The host grows dull, and yawning guests retire—

Till, all its labours and its follies o'er,

The silent College sinks to sleep once more.

Thus roll the hours, thus roll the weeks away,

Till terms expiring bring the long-feared day,

When rake and student equal terror know—

That lest he's plucked, this lest he pass too low.

Though different epochs mark their wide careers,

And serve for reck'ning points through fleeting years—

To this a tripos or a Senate's grace,

To that a fox-hunt, ball, or steeple-chase,—

When three short years of toil or sloth are past,

This common bugbear scares them all at last.

The doors flung wide, the boards and benches set,

The nervous candidates for fame are met.

See yon poor wretch, just shivering from his bed,

Gnaw at his nails and scratch his empty head;

With lengthened visage o'er each question pore,

And ransack all his memory for its store.

This Euclid argued, or this Newton taught—

Thus Butler reasoned, or thus Paley thought;

With many a weapon of the learned strife,

Prized for an hour, then flung aside for life.

Ah! what avails him now his vaunted art,

To stride the steed, or guide the tandem-cart?

His loved ecarté, or his gainful whist?

What snobs he pommelled, or what maidens kissed?
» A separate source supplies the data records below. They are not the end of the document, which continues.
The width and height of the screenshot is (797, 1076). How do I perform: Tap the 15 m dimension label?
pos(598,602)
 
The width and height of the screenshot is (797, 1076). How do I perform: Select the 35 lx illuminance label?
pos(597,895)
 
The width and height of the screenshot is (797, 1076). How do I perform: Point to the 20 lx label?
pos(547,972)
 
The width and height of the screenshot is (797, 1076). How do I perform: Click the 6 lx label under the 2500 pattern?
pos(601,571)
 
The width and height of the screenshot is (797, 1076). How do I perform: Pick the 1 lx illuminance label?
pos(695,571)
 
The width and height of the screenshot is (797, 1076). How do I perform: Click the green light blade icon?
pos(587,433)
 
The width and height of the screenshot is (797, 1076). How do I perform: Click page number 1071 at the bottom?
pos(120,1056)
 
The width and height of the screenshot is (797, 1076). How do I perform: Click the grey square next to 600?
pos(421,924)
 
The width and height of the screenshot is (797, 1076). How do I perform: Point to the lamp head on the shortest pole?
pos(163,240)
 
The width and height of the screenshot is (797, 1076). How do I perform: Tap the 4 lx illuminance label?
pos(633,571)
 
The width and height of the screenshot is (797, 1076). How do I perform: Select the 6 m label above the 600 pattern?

His ball-room elegance, his modish air,

And easy impudence, that charmed the fair?

Ah! what avails him that to Fashion's fame

Admiring boudoirs echoed forth his name?

All would he yield, if all could buy one look,

Though but a moment's, o'er the once-scorned book.

—Enough, enough, once let the scene suffice;

Bid me not, Fancy, brave its horrors twice.

The wrangler's glory in his well-earned fame,

The prizeman's triumph, and the pluck'd man's shame,

With all fair Learning's well-bestowed rewards,

Are they not fitting themes for nobler bards?

Poor Lentulus, twice plucked, some happy day

Just shuffles through, and dubs himself B. A.;

Thanks heaven, flings by his cap and gown, and shuns

A place made odious by remorseless duns.

Not so the wrangler,—him the Fellows' room

Shall boast its ornament for years to come;

Till some snug rectory to his lot may fall,

Or e'en (his fondest wish) a prebend's stall:

Then burst triumphant on th' admiring town

The full-fledged honours of his Doctor's gown.

Yes, Granta, thus thy sacred shades among

Join grave and thoughtless in one motley throng.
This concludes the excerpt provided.